Wil Tan wil at cloudregistry.net
Tue Sep 1 18:30:08 CEST 2009


On Wed, Sep 2, 2009 at 1:05 AM, Andrew Sullivan <ajs at shinkuro.com> wrote:

> On Wed, Sep 02, 2009 at 12:45:05AM +1000, Wil Tan wrote:
> > 2. If A-labels are not allowed to have uppercase ASCII characters, why do
> we
> > define case-insensitive comparison for them? An invalid A-label should
> not
> > be equivalent to a valid one. It should be as Paul suggested, i.e.
> > "case-preserving" (why not just "case-sensitive" as it's more
> > straightforward?)
>
> This one's easy: we're stuck with what DNS does.  A-labels are all LDH
> labels, and LDH labels compare for equivalence according to the
> case-insensitive matching rules defined as part of DNS (see STD13).
> Attempting to invent special rules for A-label matching will have the
> bizarre result that an IDNA-aware application will not match two
> "identical" DNS labels, even though an IDNA-oblivious application will
> match them.
>
>
Agreed.
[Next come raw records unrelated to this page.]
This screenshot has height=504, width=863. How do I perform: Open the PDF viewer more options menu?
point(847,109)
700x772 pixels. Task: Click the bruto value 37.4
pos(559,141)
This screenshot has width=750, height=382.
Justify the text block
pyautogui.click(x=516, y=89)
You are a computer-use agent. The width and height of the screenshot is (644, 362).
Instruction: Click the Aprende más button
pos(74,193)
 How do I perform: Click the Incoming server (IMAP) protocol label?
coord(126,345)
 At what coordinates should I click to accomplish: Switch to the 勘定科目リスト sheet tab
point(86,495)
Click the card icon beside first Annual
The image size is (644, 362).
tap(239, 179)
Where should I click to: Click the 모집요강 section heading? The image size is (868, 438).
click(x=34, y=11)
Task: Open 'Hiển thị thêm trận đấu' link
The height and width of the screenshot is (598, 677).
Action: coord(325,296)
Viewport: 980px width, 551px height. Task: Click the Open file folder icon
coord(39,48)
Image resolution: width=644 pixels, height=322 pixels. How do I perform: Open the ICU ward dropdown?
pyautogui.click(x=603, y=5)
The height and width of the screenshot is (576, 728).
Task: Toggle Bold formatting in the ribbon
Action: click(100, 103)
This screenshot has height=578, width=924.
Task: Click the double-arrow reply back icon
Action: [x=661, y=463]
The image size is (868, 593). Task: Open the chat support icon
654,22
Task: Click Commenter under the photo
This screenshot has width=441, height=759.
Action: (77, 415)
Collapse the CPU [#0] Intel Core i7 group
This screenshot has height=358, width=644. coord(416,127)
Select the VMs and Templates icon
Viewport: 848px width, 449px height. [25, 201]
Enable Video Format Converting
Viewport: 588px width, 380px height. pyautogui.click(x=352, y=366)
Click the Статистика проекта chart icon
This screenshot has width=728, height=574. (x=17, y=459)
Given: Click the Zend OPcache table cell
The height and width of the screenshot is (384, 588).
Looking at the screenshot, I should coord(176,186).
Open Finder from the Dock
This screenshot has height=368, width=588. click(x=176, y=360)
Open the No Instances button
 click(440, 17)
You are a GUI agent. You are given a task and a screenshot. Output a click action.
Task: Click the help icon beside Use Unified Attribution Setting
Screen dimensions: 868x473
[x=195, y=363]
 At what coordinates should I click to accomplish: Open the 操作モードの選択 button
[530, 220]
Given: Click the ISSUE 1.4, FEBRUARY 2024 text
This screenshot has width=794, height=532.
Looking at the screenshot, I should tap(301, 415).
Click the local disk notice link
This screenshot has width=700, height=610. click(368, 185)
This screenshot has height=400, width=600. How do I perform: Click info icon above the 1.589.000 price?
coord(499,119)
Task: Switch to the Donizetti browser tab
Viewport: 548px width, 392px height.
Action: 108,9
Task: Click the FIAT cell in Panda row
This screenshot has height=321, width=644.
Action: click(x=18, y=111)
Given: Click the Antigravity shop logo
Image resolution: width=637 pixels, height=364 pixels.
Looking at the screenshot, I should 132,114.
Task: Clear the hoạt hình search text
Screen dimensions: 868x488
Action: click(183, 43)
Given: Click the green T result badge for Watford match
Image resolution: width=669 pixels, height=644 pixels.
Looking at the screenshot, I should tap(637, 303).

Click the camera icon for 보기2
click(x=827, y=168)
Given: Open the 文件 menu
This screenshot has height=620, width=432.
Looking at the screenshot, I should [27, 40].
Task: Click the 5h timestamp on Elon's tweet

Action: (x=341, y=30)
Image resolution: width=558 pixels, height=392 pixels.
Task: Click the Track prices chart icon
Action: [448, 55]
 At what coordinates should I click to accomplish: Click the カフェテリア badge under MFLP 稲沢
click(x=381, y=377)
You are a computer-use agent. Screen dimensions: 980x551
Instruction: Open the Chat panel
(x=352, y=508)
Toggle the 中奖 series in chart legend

I'm not actually advocating special rules for A-label matching, just
pointing an inconsistency where label1 is a valid A-label, and is equivalent
to label2 which is an invalid A-label.



> > 3. We are "violating" (may be too strong a term, "contradicting" perhaps)
> > the underlying assumptions that DNS labels are case insensitive. There
> are
> > lots of deployed software that relies on that assumption. Domain names
> are
> > often presented (and perhaps stored) in uppercase by some registries in
> > Whois and EPP. I'm also worried about potential security issues that may
> > arise if the case insensitivity property is not preserved.
>
> Well, we haven't violated that, precisely because no valid A-label
> has, at least, an ASCII capital letter that will remain in the
> translation back to a U-label.  But the upper-cased version (or any
> mixed-case version) of the same A-label will still be DNS equivalent.
> It just won't be an A-label, it seems.
>
>
If the A-label qualification is just a definition, it wouldn't matter much.
But it's how we define registration and lookup behavior where A-label is
concerned that I'm afraid this could cause unintended consequences in
software implementations.

As it is currently defined, IDNA2008 protocol allows a conforming
applications to behave in different ways (even without mapping).


On Wed, Sep 2, 2009 at 1:10 AM, Vint Cerf <vint at google.com> wrote:

> andrew, the problem with that last point is that the two labels will
> match in DNS but produce different U-label on conversion.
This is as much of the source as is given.